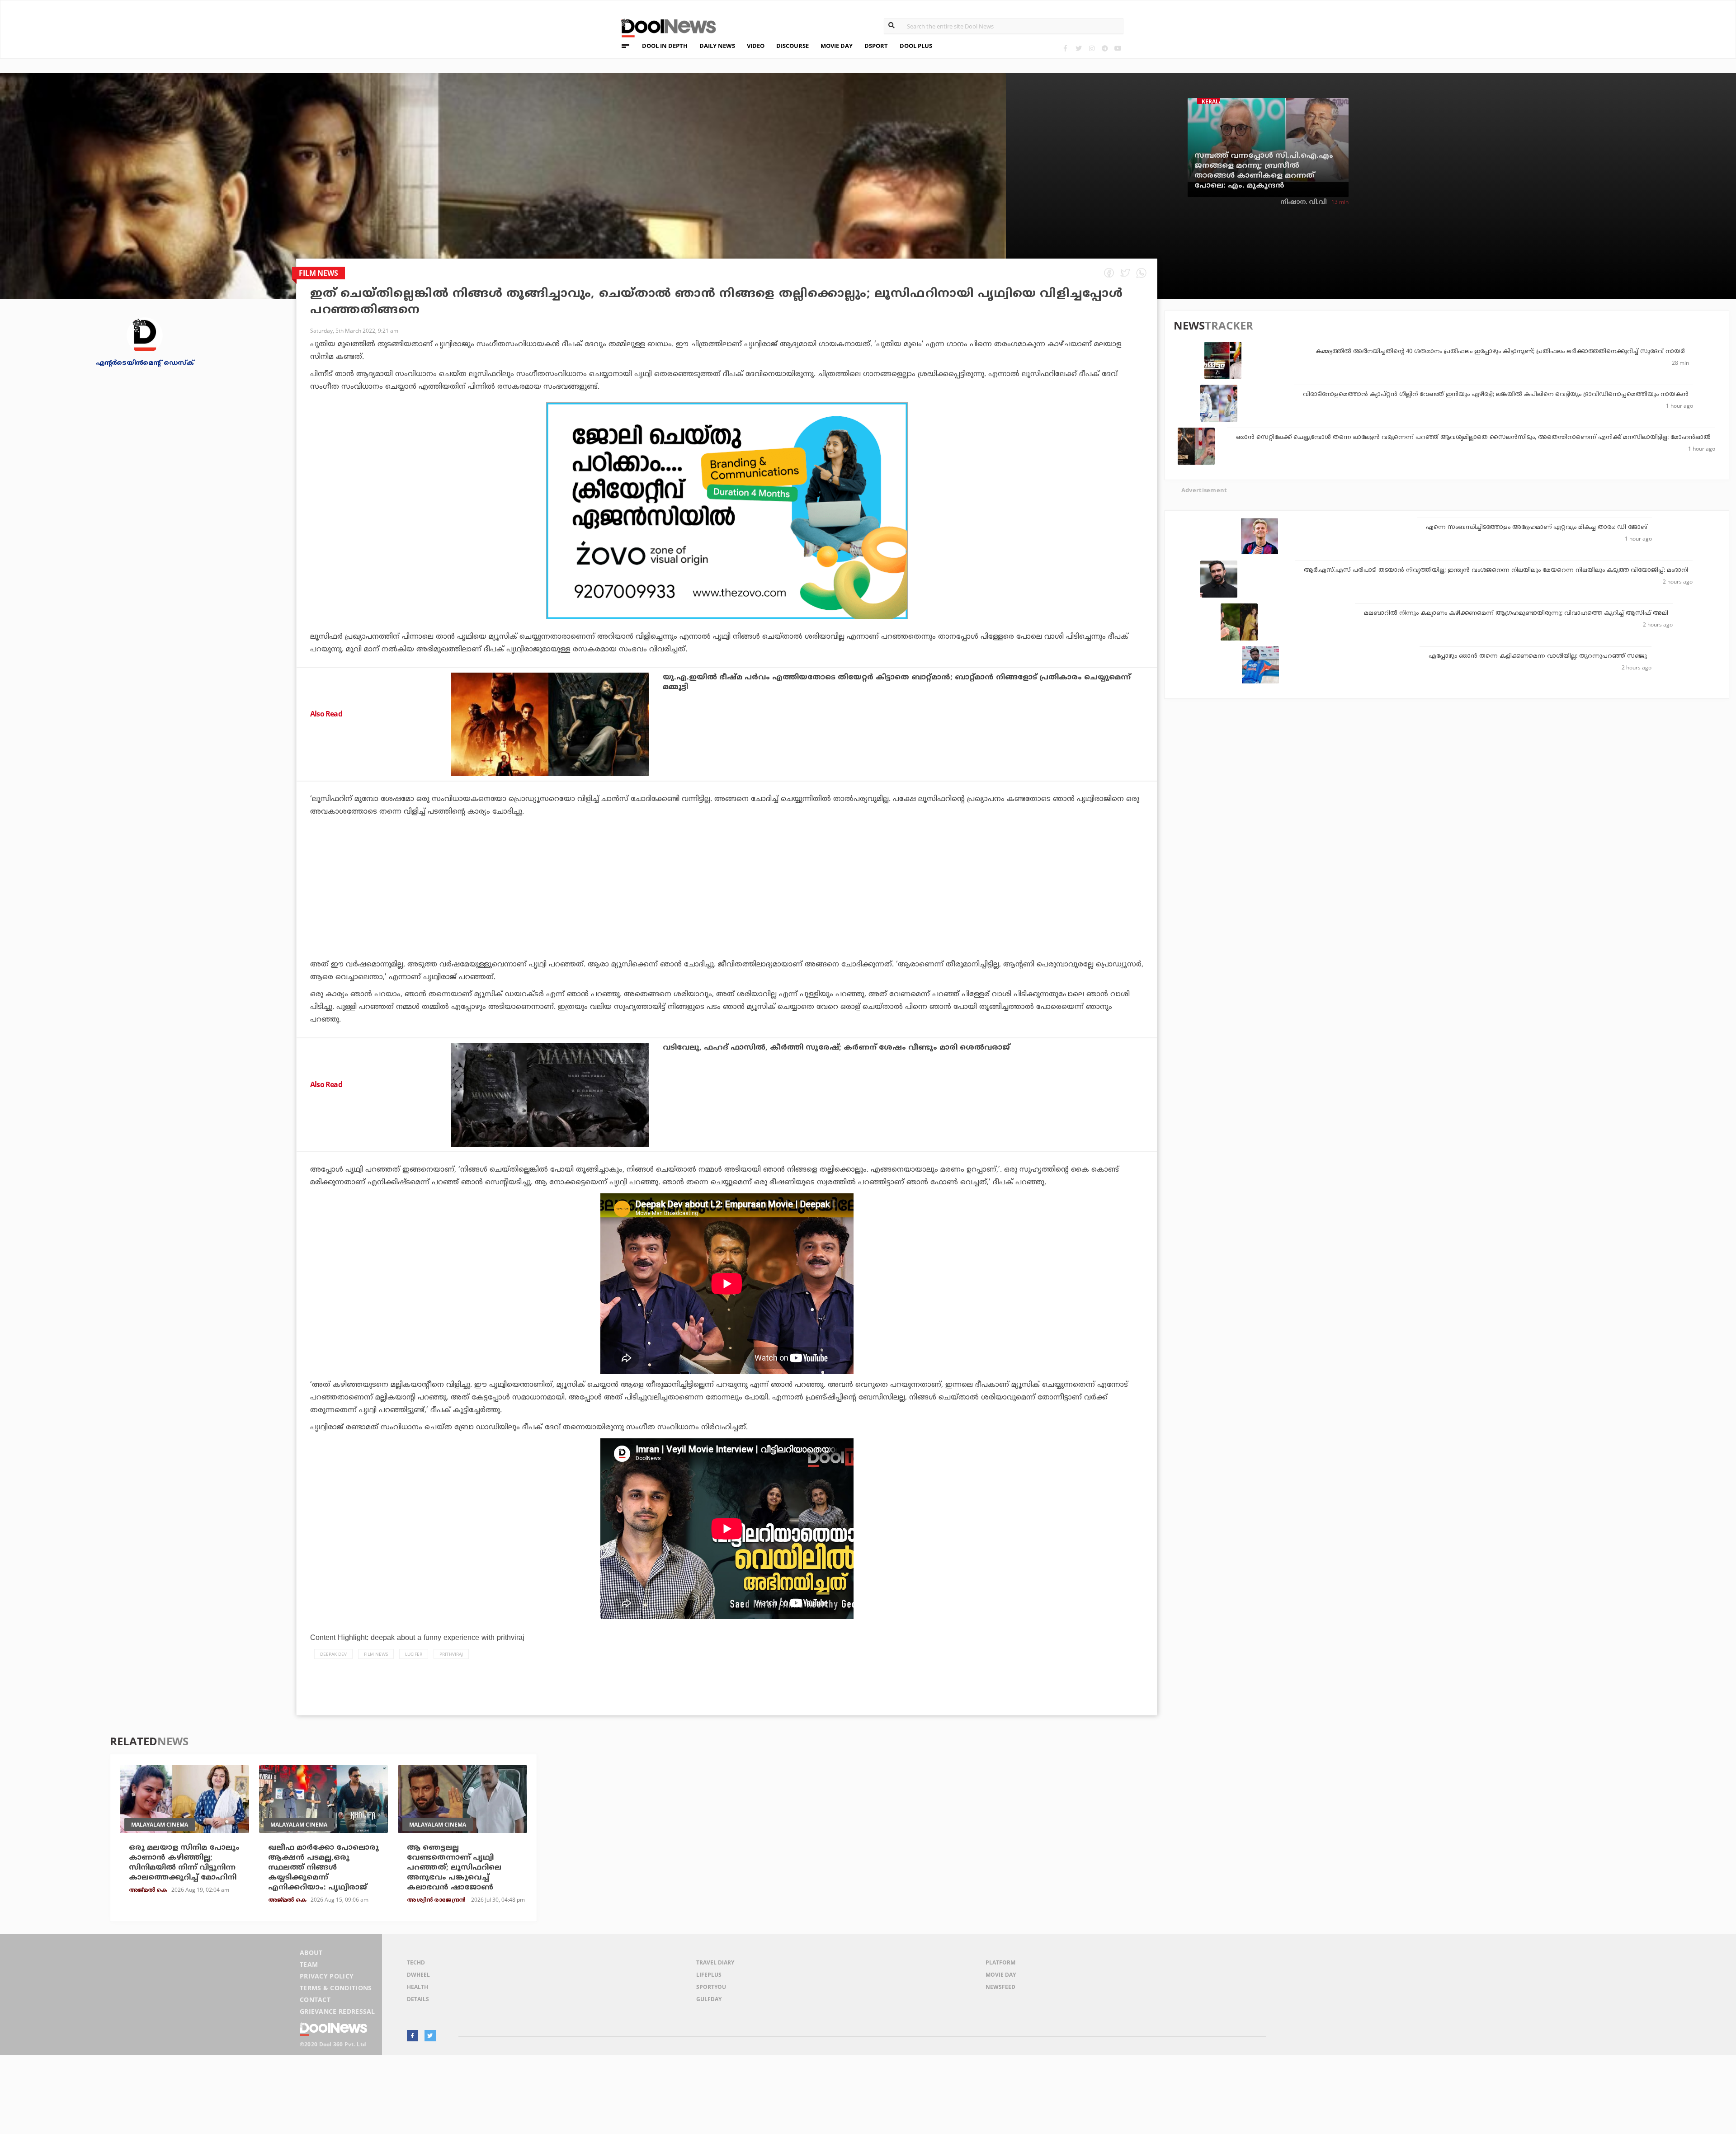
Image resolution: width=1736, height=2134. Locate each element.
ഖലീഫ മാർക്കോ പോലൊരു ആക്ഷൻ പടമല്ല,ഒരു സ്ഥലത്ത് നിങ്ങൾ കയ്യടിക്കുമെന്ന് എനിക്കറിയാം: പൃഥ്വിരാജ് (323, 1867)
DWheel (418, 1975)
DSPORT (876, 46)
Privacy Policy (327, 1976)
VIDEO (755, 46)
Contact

> What is needed
The copy should match the records above exactly, except that pictures are dropped.

> Response to this task
Image resolution: width=1736, height=2134. Locate each element.
ഖലീഫ മാർക്കോ പോലൊരു ആക്ഷൻ പടമല്ല,ഒരു സ്ഥലത്ത് നിങ്ങൾ കയ്യടിക്കുമെന്ന് എനിക്കറിയാം: പൃഥ്വിരാജ് (323, 1867)
DWheel (418, 1975)
DSPORT (876, 46)
Privacy Policy (327, 1976)
VIDEO (755, 46)
Contact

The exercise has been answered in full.